Car si ne rien faire lui permettrait d'économiser quelques milliards d'euros, il se mettrait à dos une grosse partie de sa majorité et des millions de salariés qui avaient anticipé une baisse de leurs charges. C'est sans doute du côté fiscal que Bercy va chercher des réponses. "Le gouvernement promet des mesures alternatives. Ces mesures de soutien au pouvoir d'achat viendront amplifier le dispositif de baisses d'impôt déjà annoncé", s'est pour le moment contenté de déclarer le ministère des Finances.
Ces nouveaux dispositifs seront proposés dans le cadre des lois de Finance pour 2015 qui seront examinées à l'automne au Parlement.

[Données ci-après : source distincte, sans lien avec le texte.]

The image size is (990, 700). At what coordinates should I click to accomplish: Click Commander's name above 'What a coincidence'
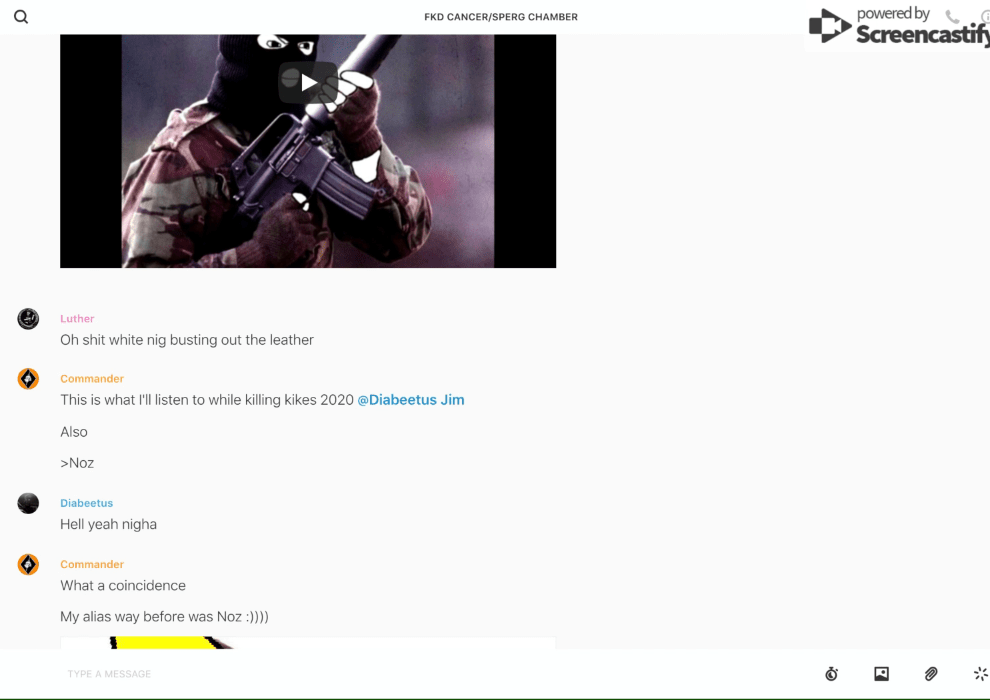tap(92, 564)
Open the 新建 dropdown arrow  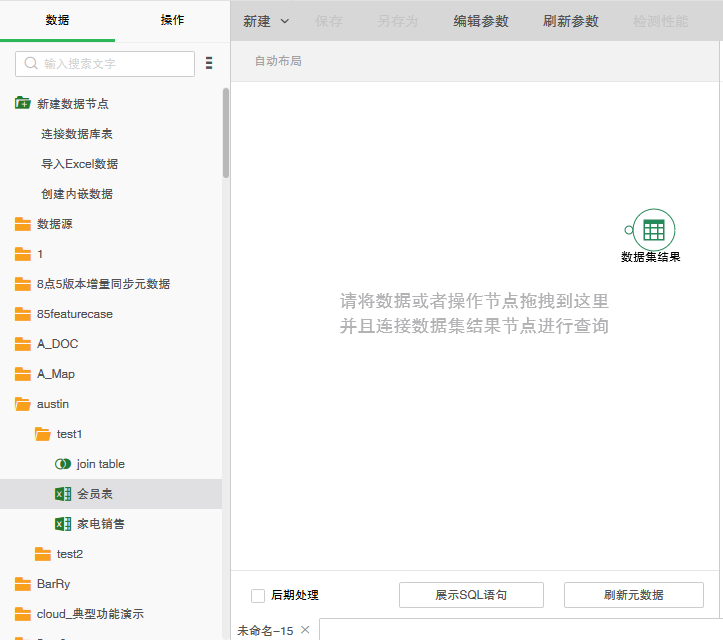[x=285, y=21]
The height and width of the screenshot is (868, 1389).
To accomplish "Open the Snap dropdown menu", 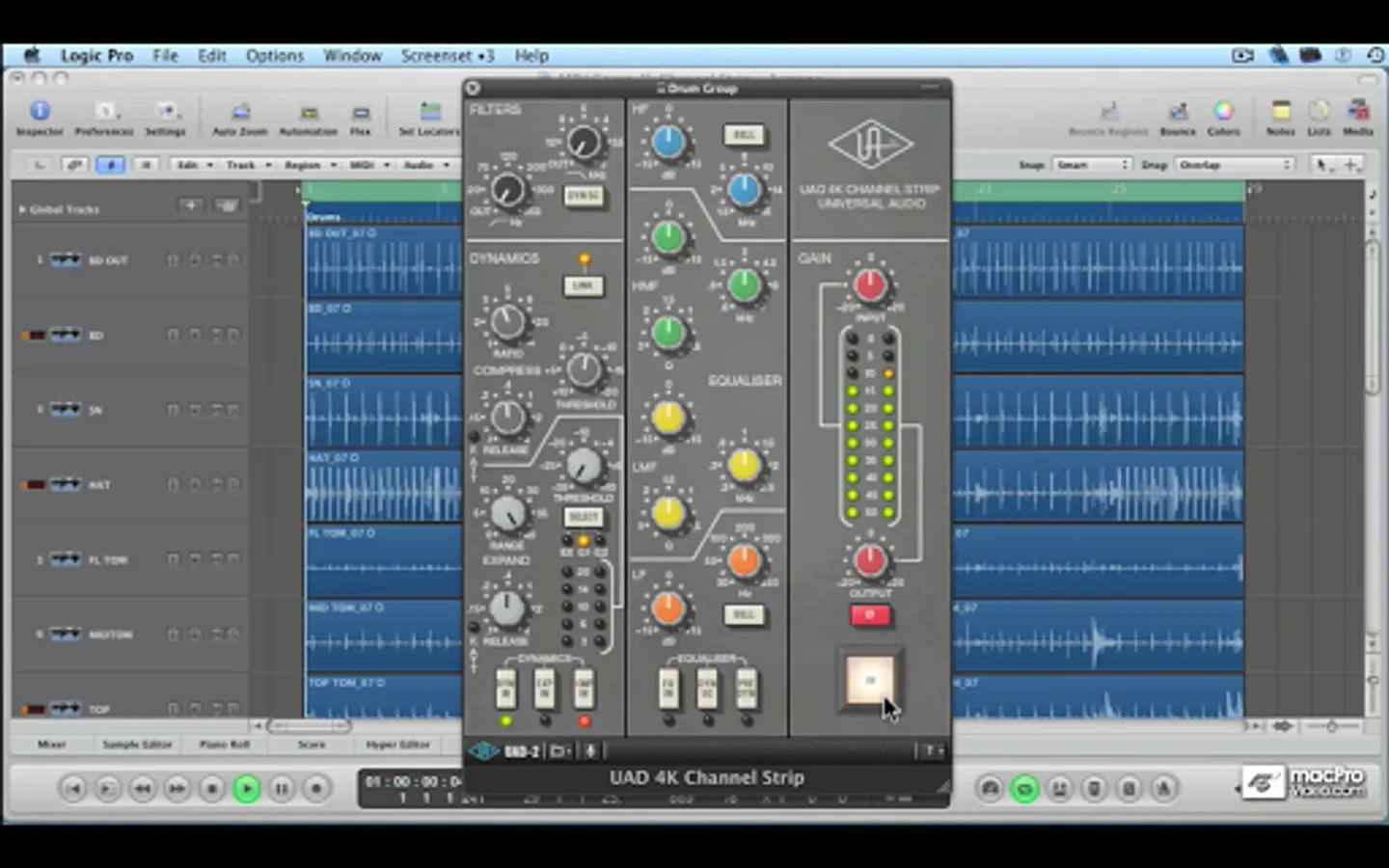I will pyautogui.click(x=1091, y=165).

En attendant, la gauche du PS fait déjà ses propositions, ou plutôt sa proposition: instaurer une CSG progressive, sur le modèle de l'impôt sur le revenu. Plus le salaire est élevé, plus le taux de prélèvement est important. "Cette idée avait le mérite d'être moins contestable juridiquement, d'obtenir le même résultat en termes de pouvoir d'achat et d'engager une réforme fiscale d'ampleur. Nous allons donc reproposer cette possibilité qui était dans le programme du Parti socialiste et qui était un engagement de François Hollande", confie Christian Paul au Monde.
A l'automne 2013, Jean-Marc Ayrault avait bien émis l'idée d'une telle grande réforme fiscale. Elle avait bien vite été enterrée. Va-t-elle être ressuscitée? Réponse dans les prochaines semaines.